Il est vrai que sur un plan froidement comptable, l’affaire DSK a dopé les ventes de journaux et de magazine et les audiences des journaux télévisés. Sans doute le fruit d’une profonde incrédulité face à cet acte suicidaire d’un homme politique, déjà au sommet et au seuil d’une grande gloire politique et d’un sens morbide du voyeurisme que suscite les malheurs et les détresses d’un destin privilégié, avec l’effet dune calèche brusquement transformée en citrouille.

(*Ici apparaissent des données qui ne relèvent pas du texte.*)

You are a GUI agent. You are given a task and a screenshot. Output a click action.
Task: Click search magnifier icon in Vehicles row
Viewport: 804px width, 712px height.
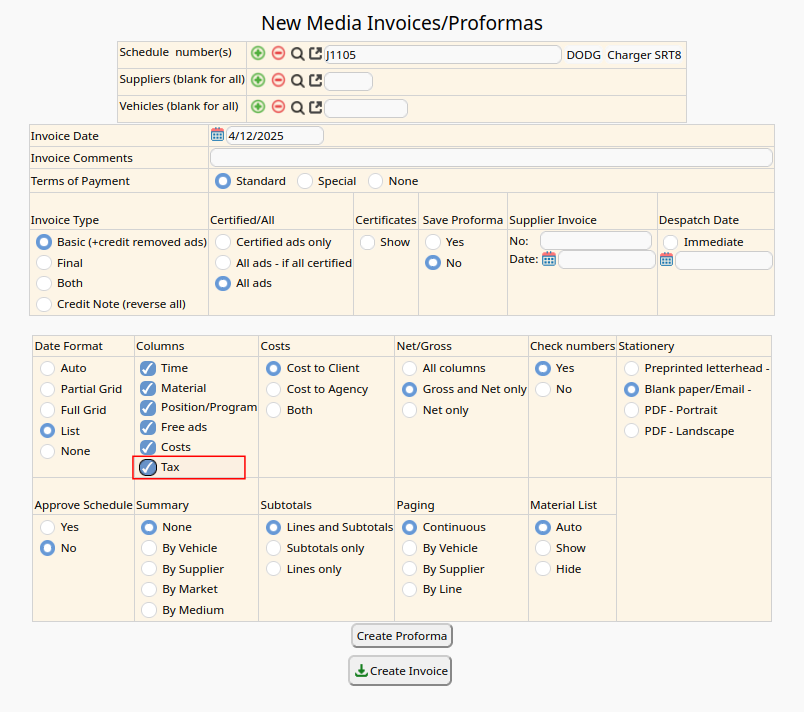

Il est vrai aussi que même si la mésaventure DSK est une histoire exclusivement américaine, même le plus fantaisiste des écrivains de scénario de Hollywood n’aurait pu en imaginer les séquences et encore moins en inventer la finalité. L’affaire DSK demeure un grand énigme si épais que les opinions des français continuent d’osciller entre le complot-piège dans lequel un dragueur lourd et sanguin serait tombé et la manifestation d’une nature morbide enivrée par le pouvoir qui se croit tout permis, naturellement légitimé à cueillir tout en toute impunité.
L’opinion française se mobilise pour le procès de Lundi car l’affaire DSK a provoqué une grande césure dans sa vie politique. Non seulement ce troisième procès lèvera le voile officiellement sur la stratégie de défense choisie par les avocats de l’ancienne icône socialiste, mais il déroulera aussi le prochain calendrier juridique qui rythmera cette affaire. Le plaider coupable, qui peut entrainer un arrangement immédiat sur la nature de la sanction et clore juridiquement le dossier, est pour le moment exclu par la défense. Cette dernière se veut offensive et se donne pour ambition de démontrer l’innocence du prévenu.
Avec le recul, l’affaire DSK a provoqué un énorme séisme en France, avec une onde de choc qui continue de sévir. Elle a eu au moins trois grandes conséquences politiques identifiables. La première frappa de plein fouet le président Nicolas Sarkozy lui même. La campagne des présidentielles s’annonçait laborieuse, avec des sondages en berne, un bilan mitigé, une défiance de plus en plus rude et un favori, DSK à qui rien ne semblait barrer la route conquérante de L’Elysée. Et voilà que brusquement, par un étrange coup du destin, le ciel s’éclaircit. Ce qui nécessitait hier un miracle pour s’accomplir devient aujourd’hui une opportunité à portée de la main. Même si publiquement, Nicolas Sarkozy s’est abstenu de tout triomphalisme, son entourage n’a qu’un seul cri sous forme de constat victorieux pour la présidentielle : "c’est plié" lit-on sous forme de confidences.
La seconde conséquence s’est abattue sur le Parti Socialiste lui même. Alors que sa premier secrétaire, Martine Aubry, se préparait à jouer les forces d’appoint, la voila qui se trouve subitement acculée à faire des choix de rupture, elle qui avait élevé la culture de l’hésitation et de l’indécision au rang de comportement depuis son accession à la tête de la rue de Solférino. Martine Aubry se trouve dans la situation de devoir accélérer sa transformation. Sans parler que la chute soudaine de DSK a réveillé les ambitions que sa suprématie incontestable dans les sondages faisait taire. D’ou le retour sur le scène de Ségolène Royal, impatiente de refaire le match de 2007 avec Nicolas Sarkozy, d’ou l’éclosion d’une presque nouvelle personnalité, comme François Hollande avec une visible capacité à charmer et pourquoi pas à convaincre.
La troisième conséquence de l’affaire DSK est à trouver dans l’étrange libération de parole sur un sujet longtemps resté tabou en France, le machisme et la sexualité en politique. Signe qu’un bond qualitatif a eu lieu, la démission de Georges Tron de son poste de secrétaire d’Etat à la fonction publique sous les accusations de harcèlement sexuel portées contre lui par d’anciennes collaboratrices. L’illustration de cette libération de la parole à l’excès fut la sortie de l’ancien ministre de l’éducation nationale Luc Ferry qui évoque le cas d’un ministre qui avait avait commis des actes de pédophilie au Maroc, accusant presque tout le Gotha de s’être mué dans un silence complice.